As students reflected on potential uses, they repeatedly underscored the primacy of human connection. Nelson agreed, affirming that “The human aspect is so important.” That said, she noted that AI tools streamline parts of her own professional workload, explaining that “AI saves me time on things like coding or producing a marketing newsletter.”

Nelson emphasized that learning to use AI responsibly is critical for new professionals and that meaningful discussions like this help future counselors understand both the promise and limits of emerging technologies.

The Human-Centered Approach

Tuttle said the key is to use AI as a tool to enhance and never replace the core fundamentals upon which the profession of school counseling is based.

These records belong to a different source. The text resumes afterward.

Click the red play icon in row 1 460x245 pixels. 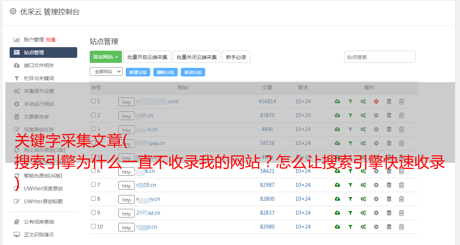pyautogui.click(x=376, y=101)
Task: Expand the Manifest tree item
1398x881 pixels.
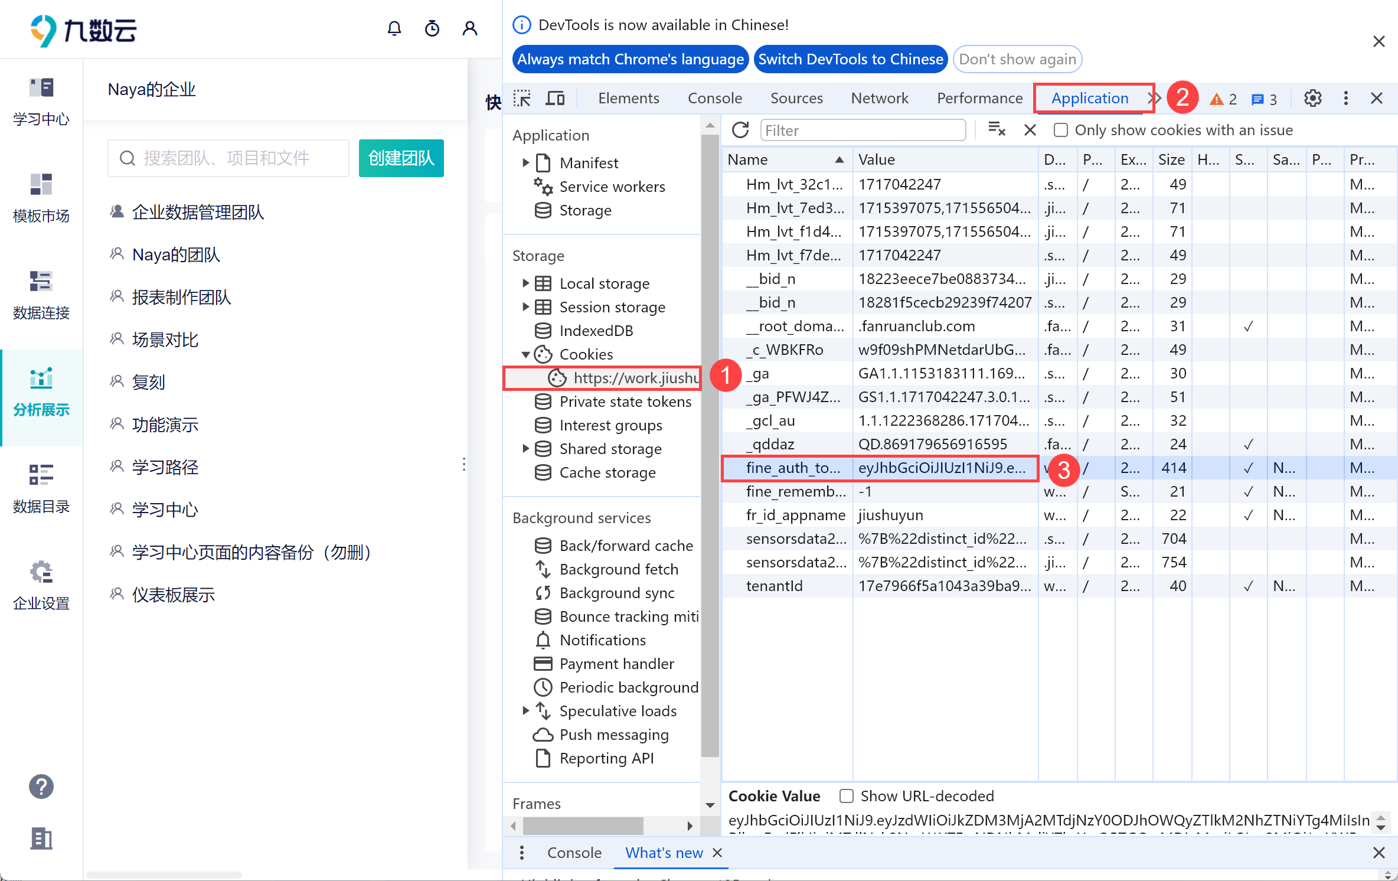Action: tap(525, 162)
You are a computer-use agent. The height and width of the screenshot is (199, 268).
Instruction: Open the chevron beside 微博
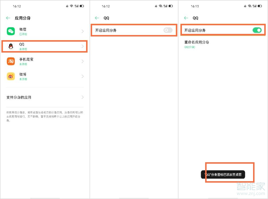[x=83, y=76]
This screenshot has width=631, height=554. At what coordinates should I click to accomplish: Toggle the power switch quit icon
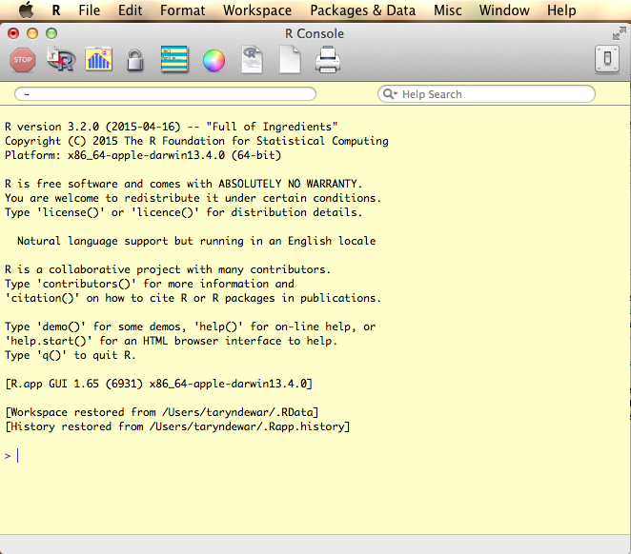[607, 61]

“Education consistently evolves, and school counselors should be aware of how AI and technology are incorporated within the schools and the work of school counselors,” she said.

“However, just knowing about AI isn’t sufficient. In our school counseling courses, we focus on and discuss the ethical and legal considerations pertaining to students’ confidentiality and privacy within the practice of AI.”

And while facilitating practical skill-building and ensuring ethical standards guide every step, Auburn’s College of Education is shaping school counselors who are prepared not just to adapt to the future but to lead it.

“What sets our School Counseling Program apart is our commitment to preparing students not only with strong clinical skills but also with the knowledge to responsibly integrate emerging technologies like AI into their practice,” Tuttle said.